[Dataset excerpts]
________

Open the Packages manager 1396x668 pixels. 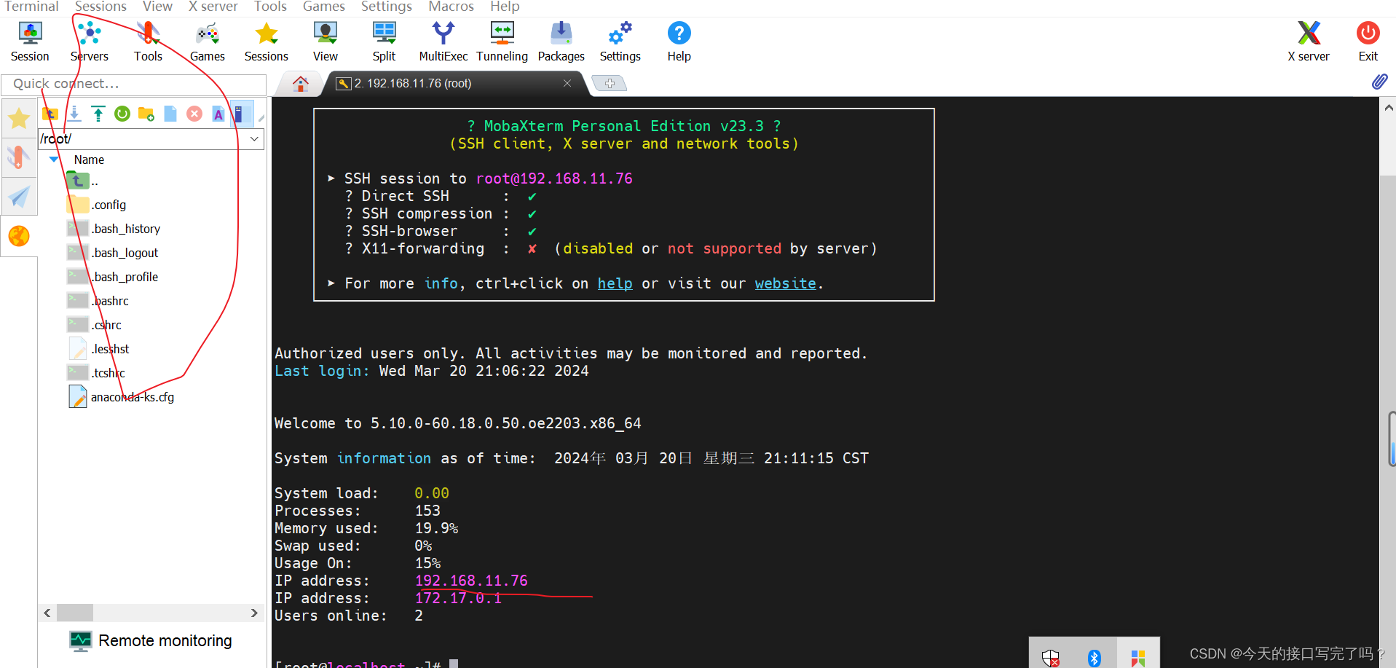[560, 40]

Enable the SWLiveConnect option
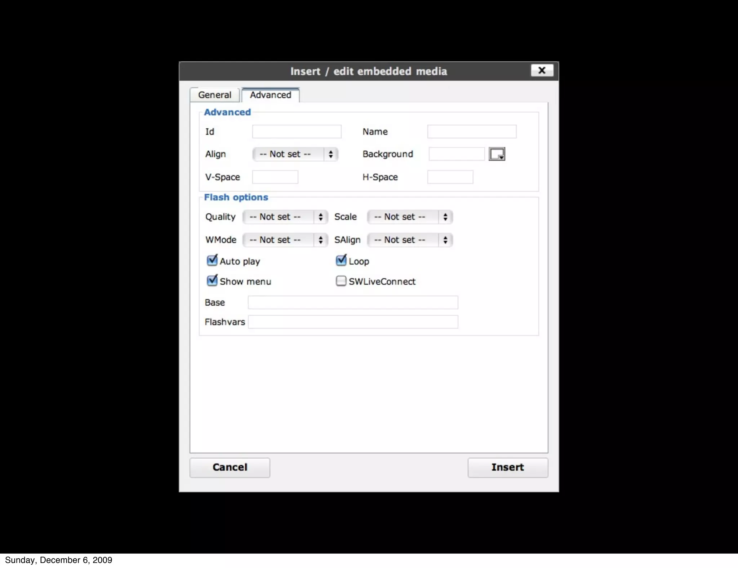click(x=341, y=281)
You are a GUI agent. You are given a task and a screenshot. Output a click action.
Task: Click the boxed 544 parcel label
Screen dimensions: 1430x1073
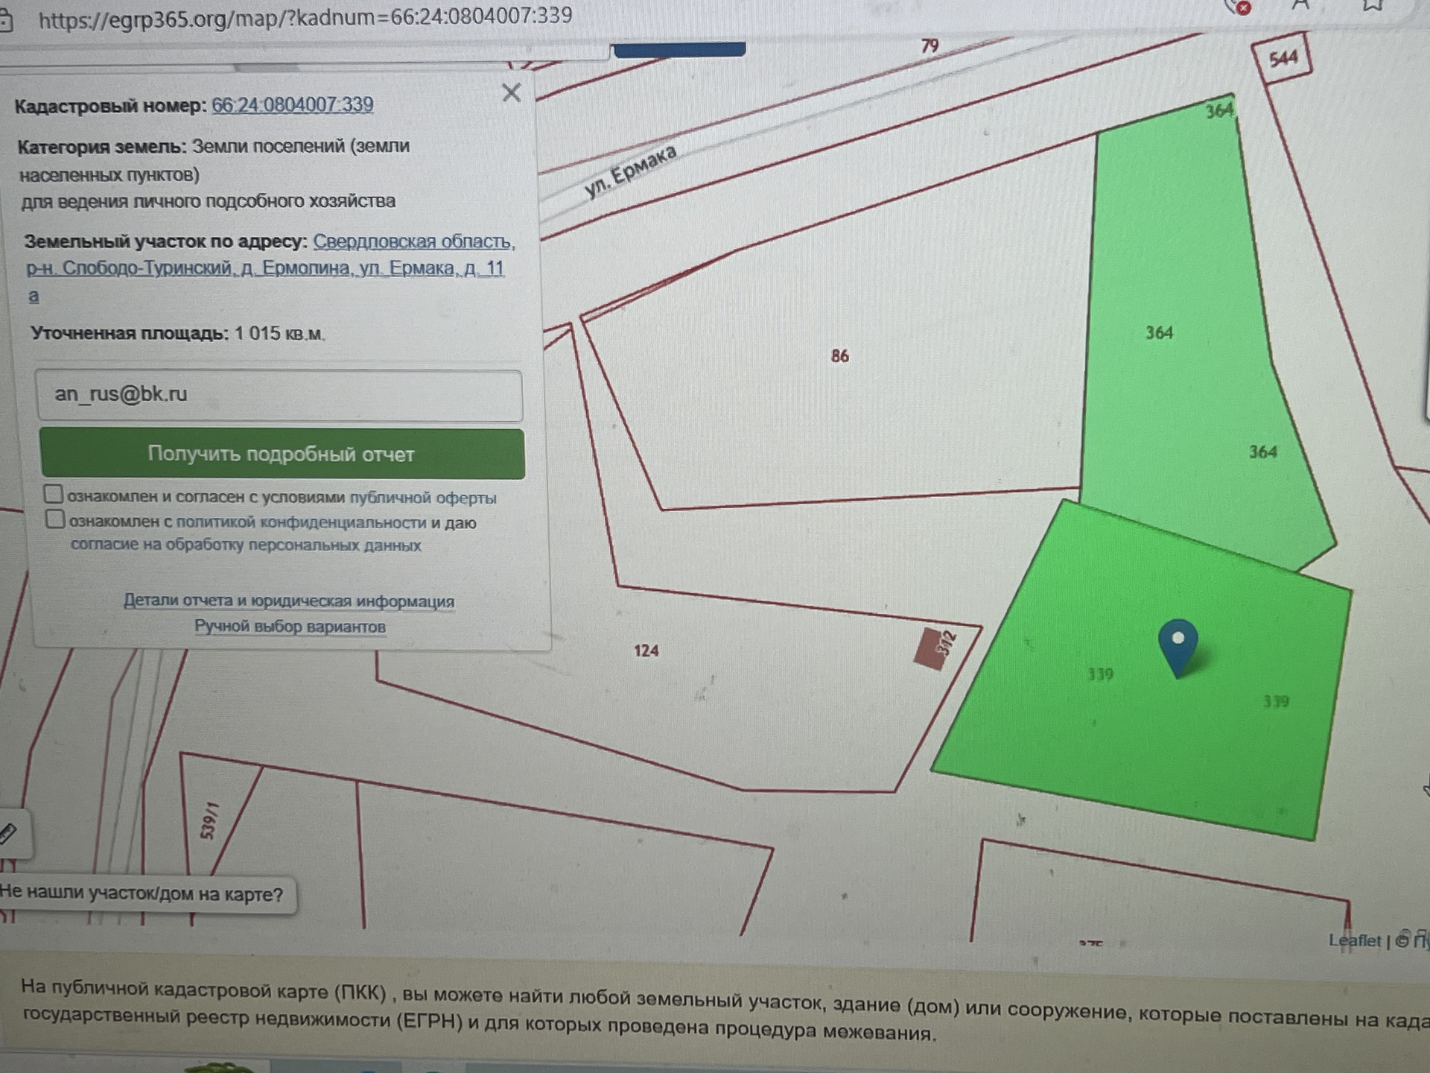point(1283,58)
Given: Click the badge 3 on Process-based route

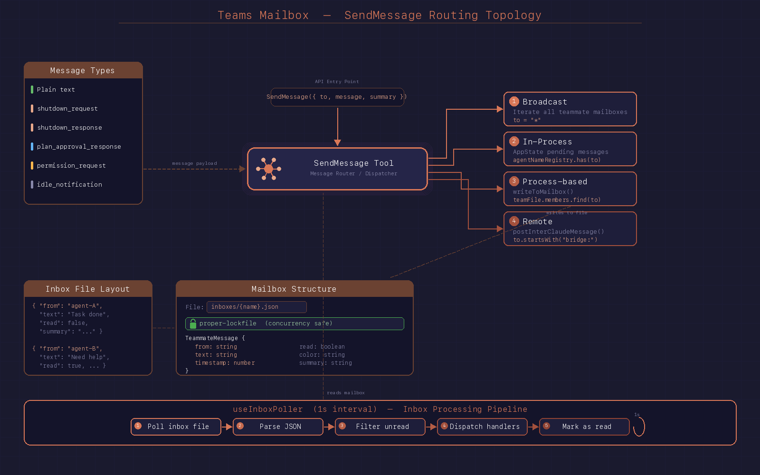Looking at the screenshot, I should pyautogui.click(x=514, y=181).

________

[TASK INSTRUCTIONS]
Your copy should hold exactly the lines from the one that contains "Screen dimensions: 1430x1073" through the final line of the data, both ends included, and no pictures.

[ANSWER]
Screen dimensions: 1430x1073
point(1283,58)
Given: Click the badge 3 on Process-based route

Looking at the screenshot, I should pyautogui.click(x=514, y=181).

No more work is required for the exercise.